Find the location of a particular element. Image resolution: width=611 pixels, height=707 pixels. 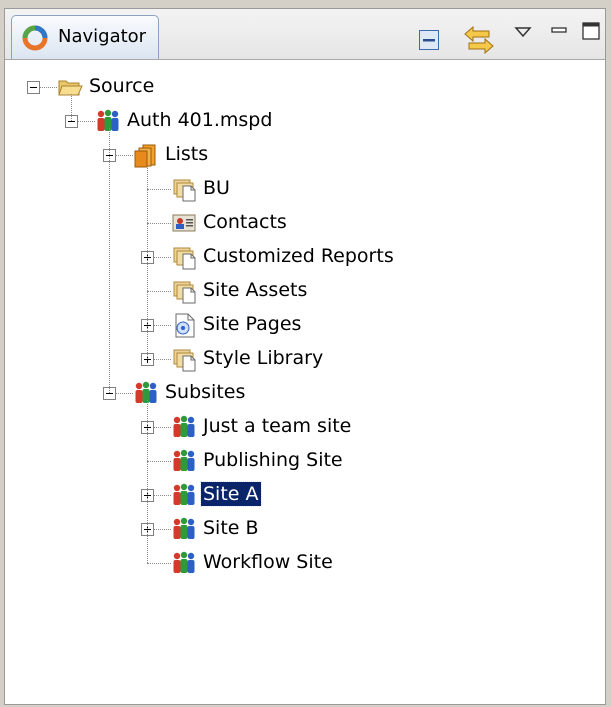

tree-item: Site Assets is located at coordinates (305, 291).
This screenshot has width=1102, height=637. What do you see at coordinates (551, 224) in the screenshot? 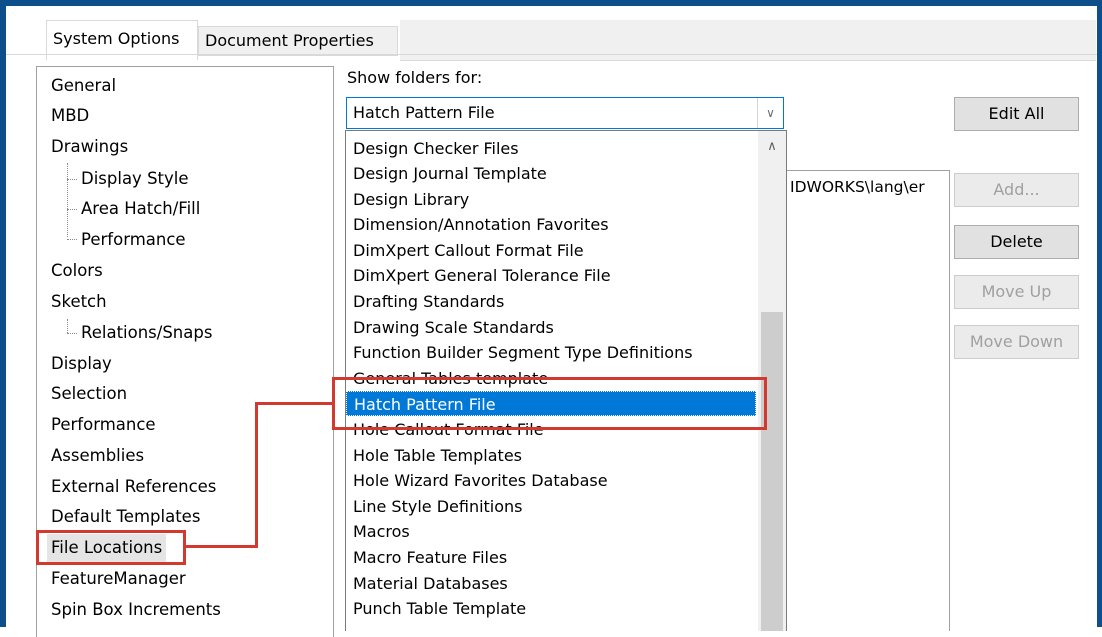
I see `dropdown-option: Dimension/Annotation Favorites` at bounding box center [551, 224].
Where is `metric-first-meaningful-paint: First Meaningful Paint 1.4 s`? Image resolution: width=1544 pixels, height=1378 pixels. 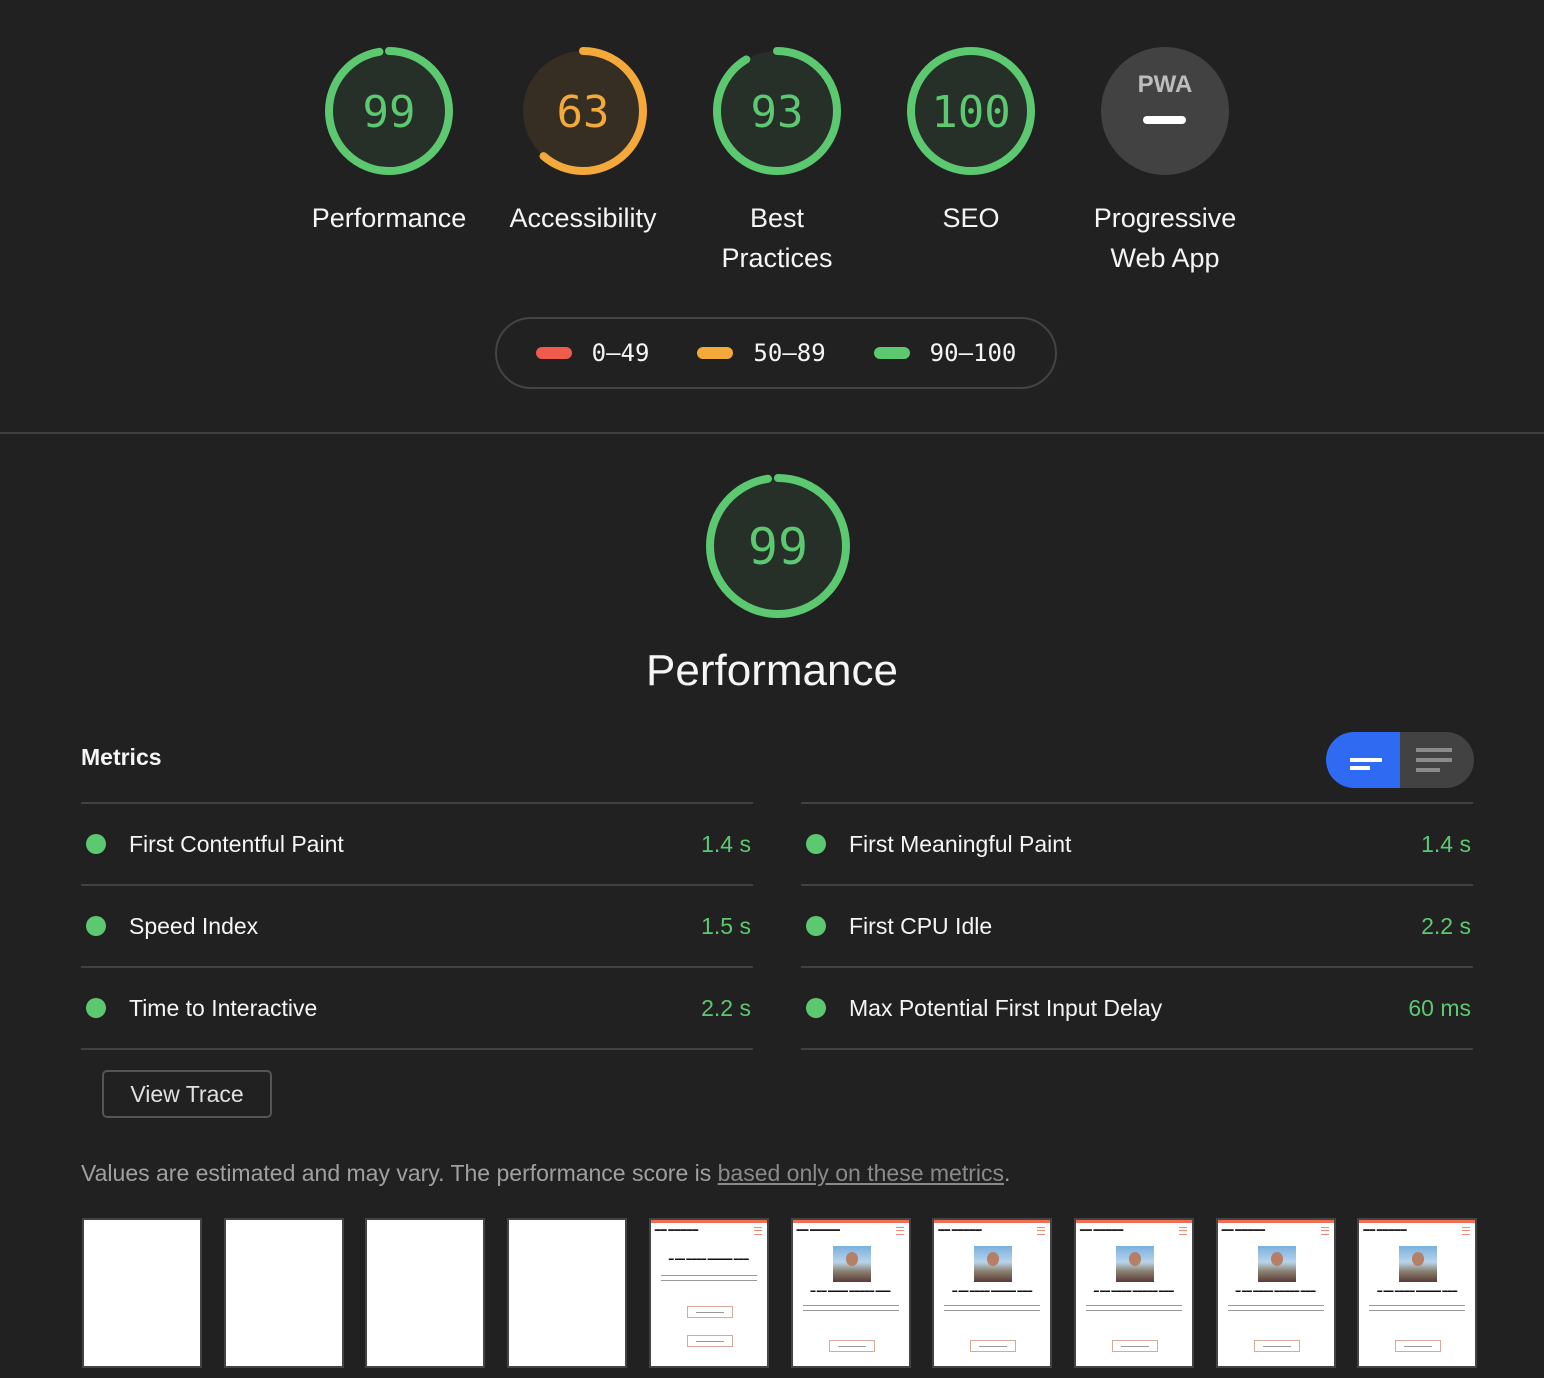 metric-first-meaningful-paint: First Meaningful Paint 1.4 s is located at coordinates (1137, 843).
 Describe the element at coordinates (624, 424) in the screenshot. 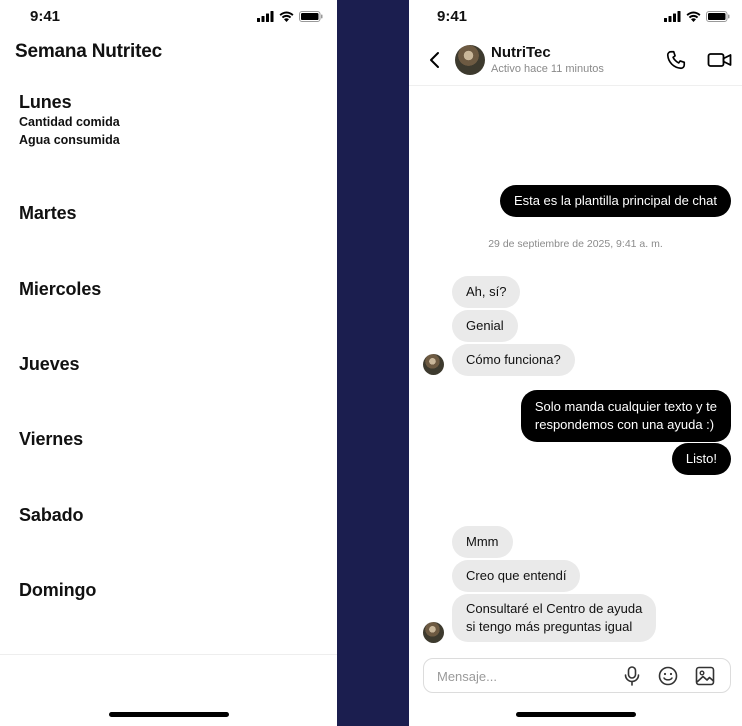

I see `message-line: respondemos con una ayuda :)` at that location.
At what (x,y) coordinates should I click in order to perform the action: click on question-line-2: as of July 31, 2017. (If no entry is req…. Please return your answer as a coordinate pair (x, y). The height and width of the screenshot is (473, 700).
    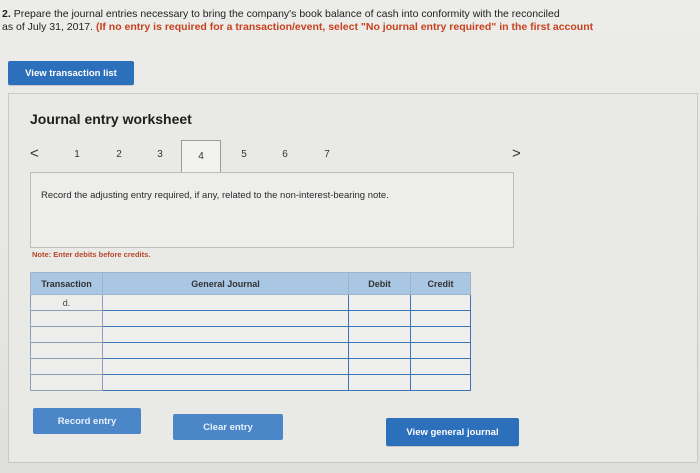
    Looking at the image, I should click on (351, 28).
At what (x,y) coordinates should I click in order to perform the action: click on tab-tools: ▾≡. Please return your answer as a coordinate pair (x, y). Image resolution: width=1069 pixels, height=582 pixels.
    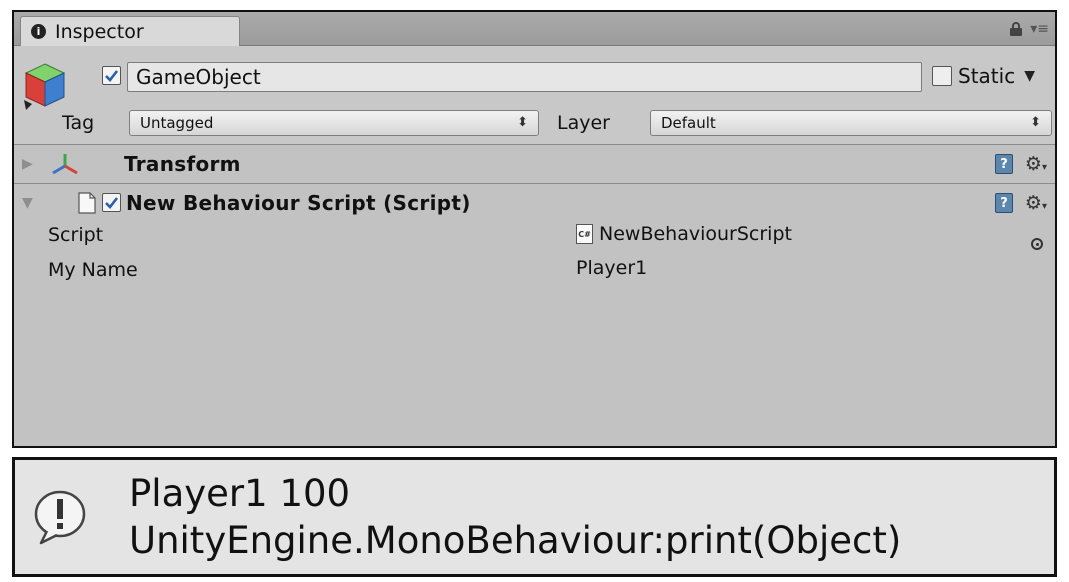
    Looking at the image, I should click on (1030, 29).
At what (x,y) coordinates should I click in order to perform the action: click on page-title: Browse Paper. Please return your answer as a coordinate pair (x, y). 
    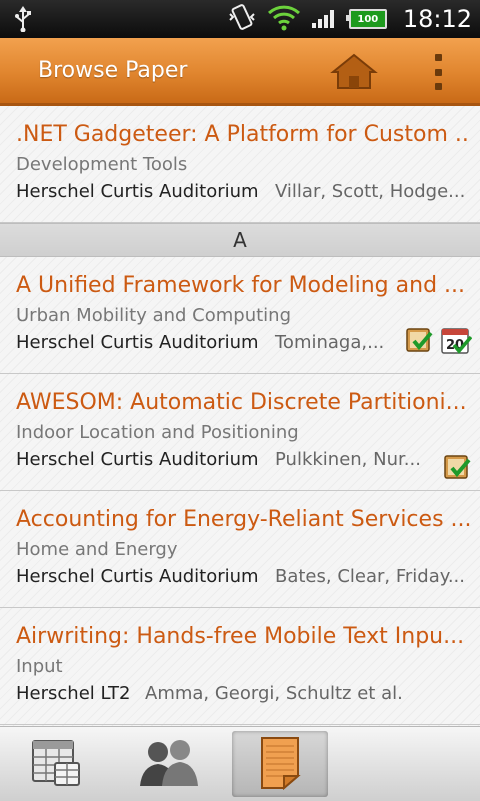
    Looking at the image, I should click on (113, 70).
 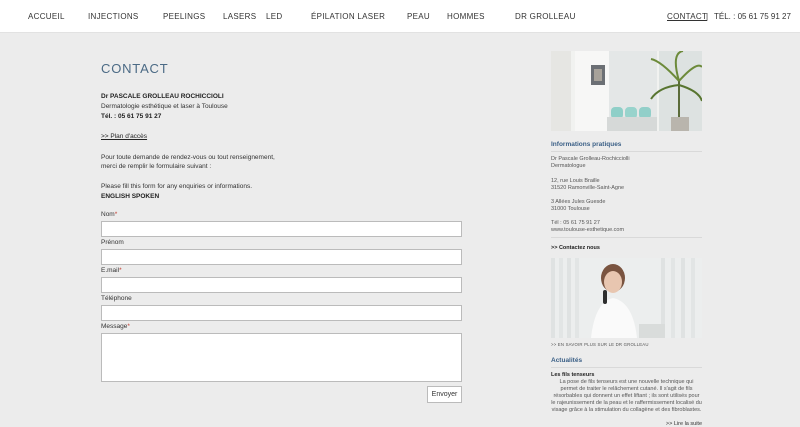 What do you see at coordinates (578, 202) in the screenshot?
I see `address-2-line-1: 3 Allées Jules Guesde` at bounding box center [578, 202].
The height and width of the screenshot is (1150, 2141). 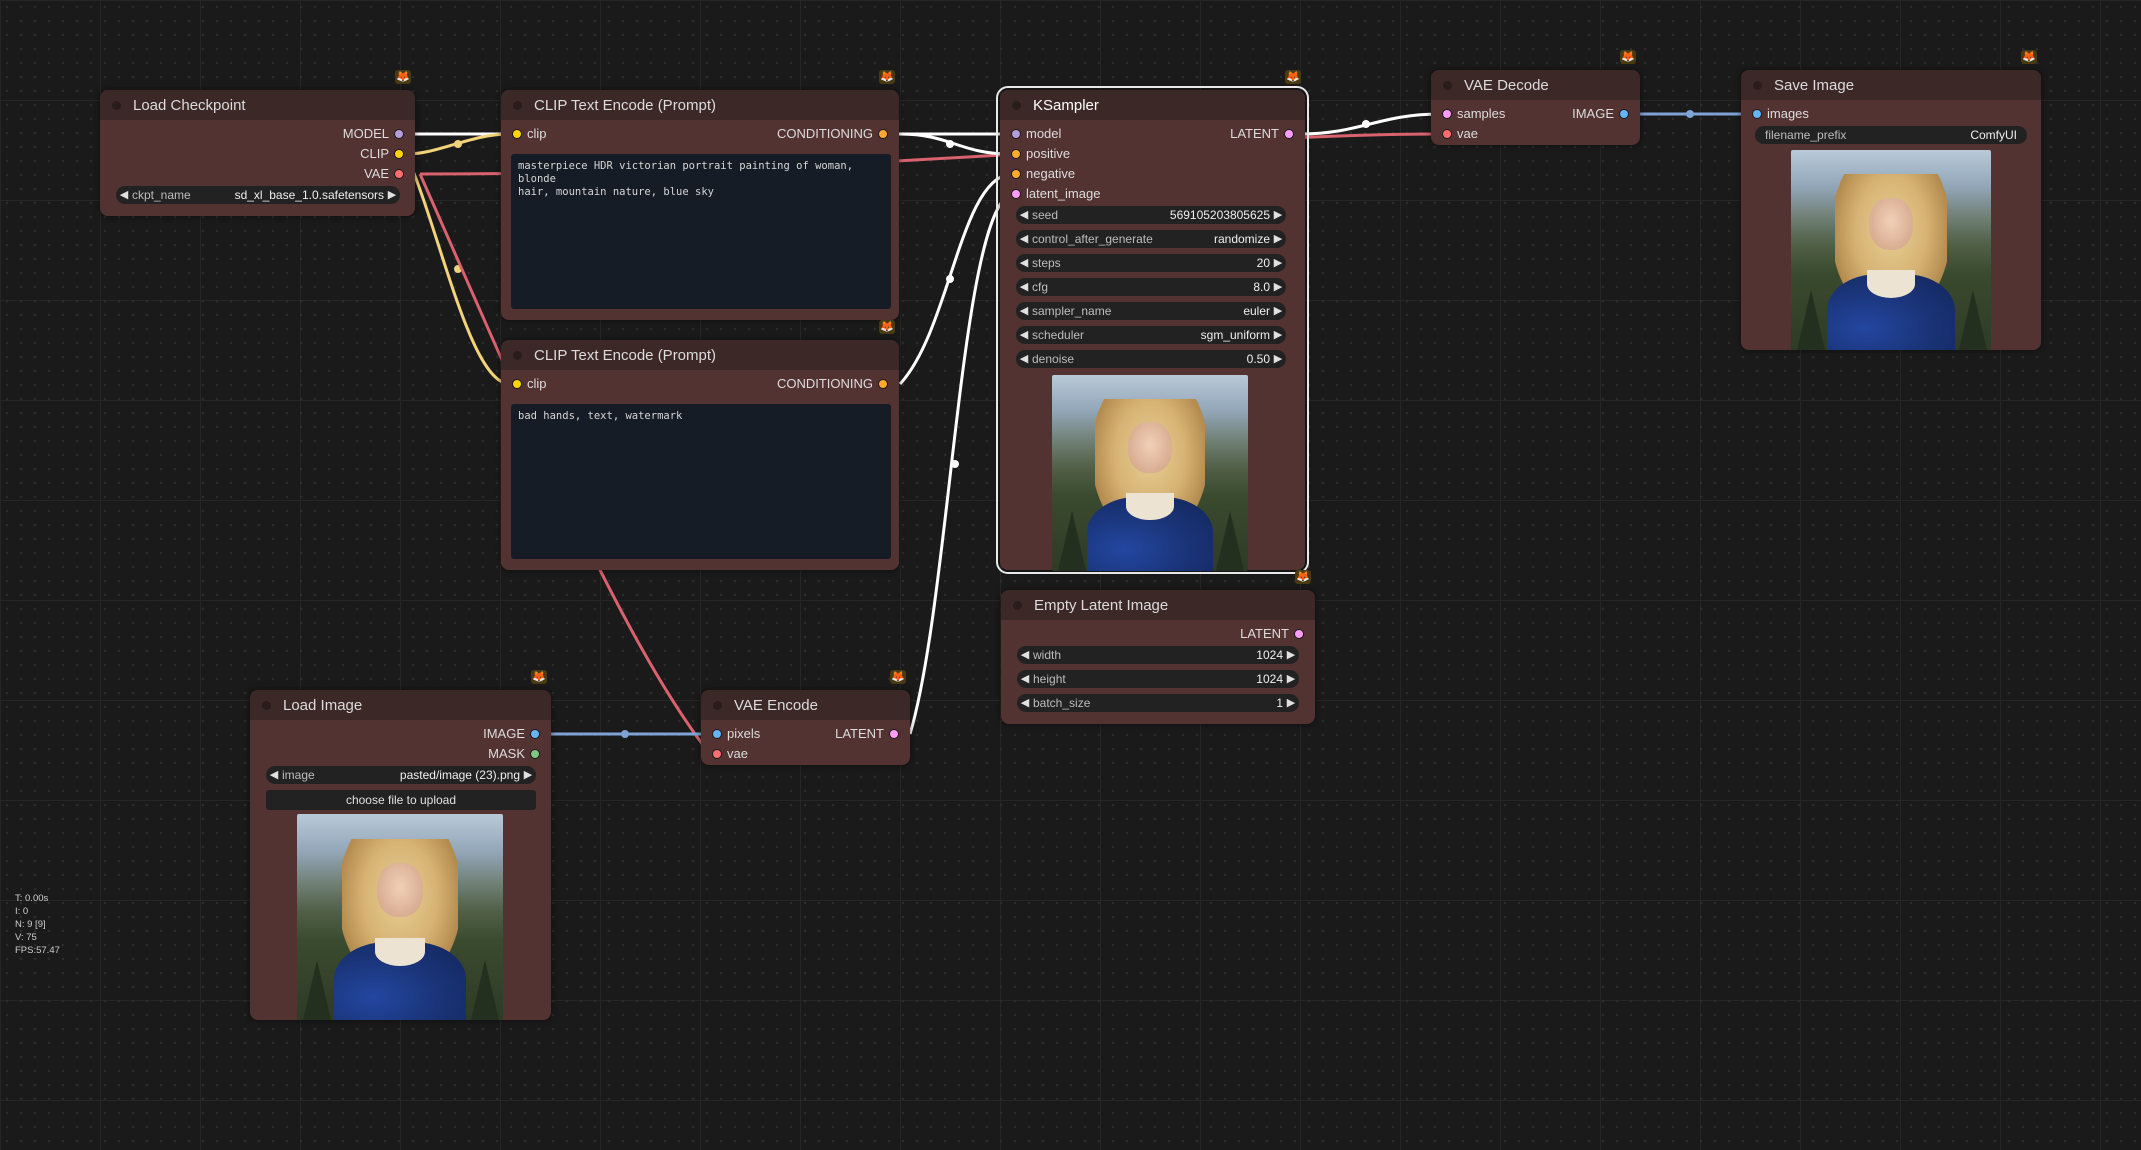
:::
◆ What you need to do:
Rewrite the part of the listing that runs from its start through the line containing "tree-item: Site Assets", changing "particular" to "specific" and keeping everything else the same. Omit the pictures.

◆ Exercise output:
Find the location of a specific element. Image resolution: width=611 pixels, height=707 pixels. 

tree-item: Site Assets is located at coordinates (305, 291).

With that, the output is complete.